Se há pessoa que nos conhece como a palma das próprias mãos (raio de expressão... como se a palma da mão fosse algo que reconhecessemos a léguas!;-)... dizia eu, se há pessoa que nos conhece bem é a nossa mãe. Talvez por termos vivido no mesmo corpo durante 9 longos meses ou, apenas, porque nos conhece desde o primeiro segundo de vida.
Da mesma forma, também nós filhos não nos surpreendemos com elas, as mães.

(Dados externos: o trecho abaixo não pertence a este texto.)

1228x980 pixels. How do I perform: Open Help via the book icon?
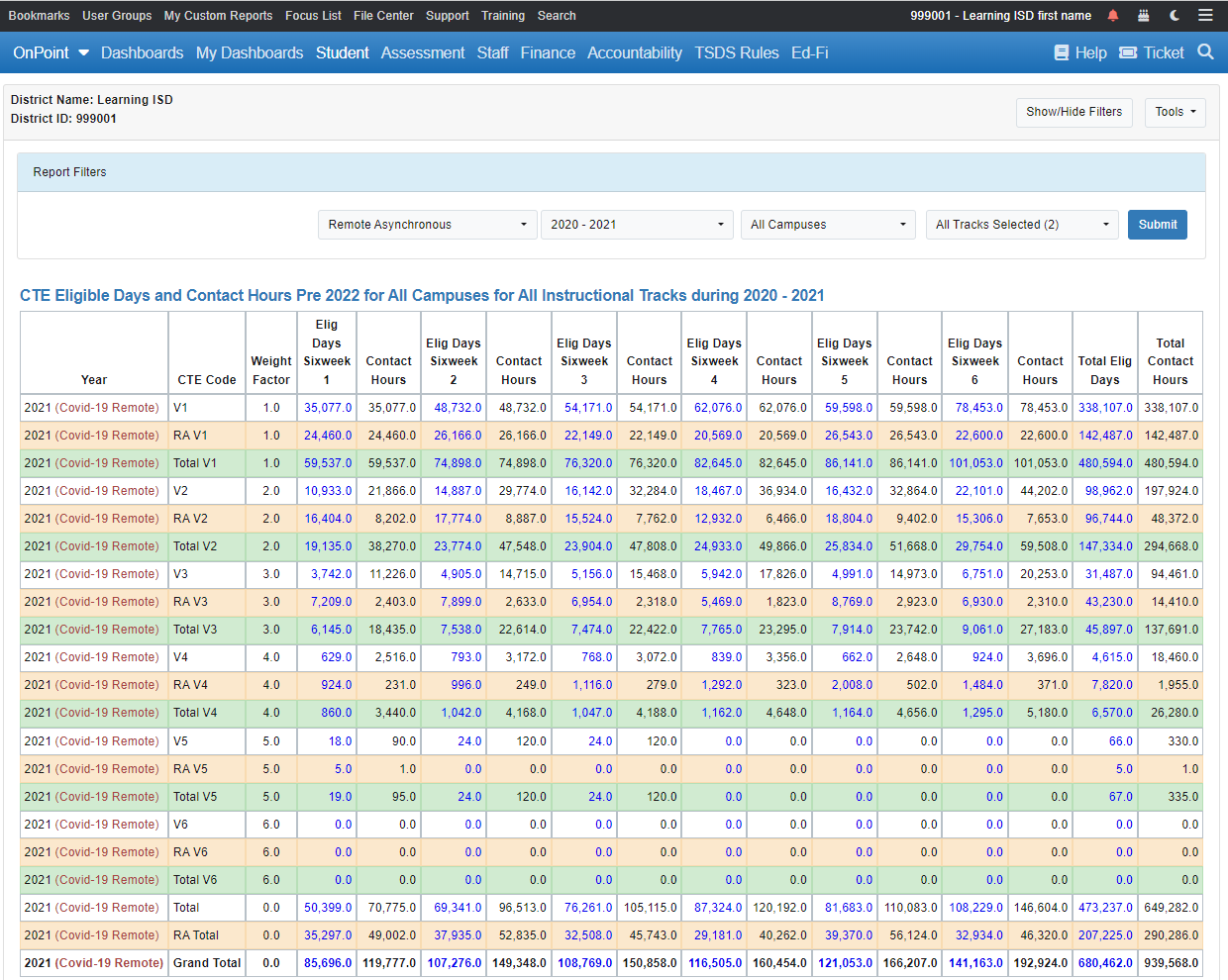(1078, 52)
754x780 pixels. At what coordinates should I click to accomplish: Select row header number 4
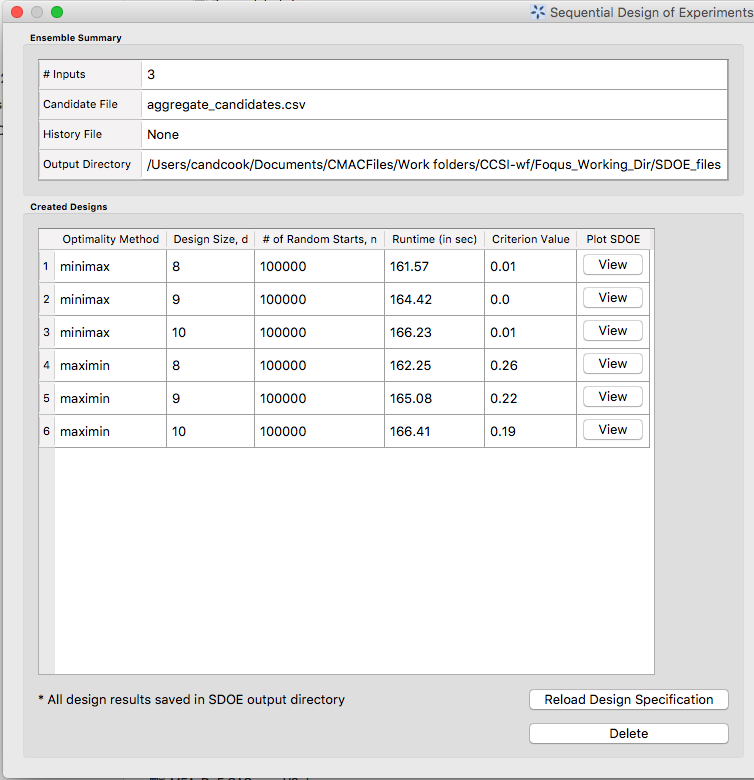(x=46, y=365)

Também nós as sabemos de cor.
Em comentário ao post anterior, a minha deu sinal de vida :-)
...e fez-me recordar os tempos de infância em que eu sabia, apenas pela forma de ela me chamar com as letras todas (M-A-R-I-A-B-E-A-T-R-I-Z), que tinha asneado (ou como ela diz, "acendido uma vela à Senhora da Asneira":-) e que o "raspanete" e respectivo castigo me seriam aplicados mal respondesse ao chamamento.
A vinda para Macau ensinou-me a, finalmente, cortar este cordão umbilical que me fazia estremecer.
Hoje, a mãe Bé pode chamar-me com as letras todas as vezes que quiser - que eu a adoro cada vez mais!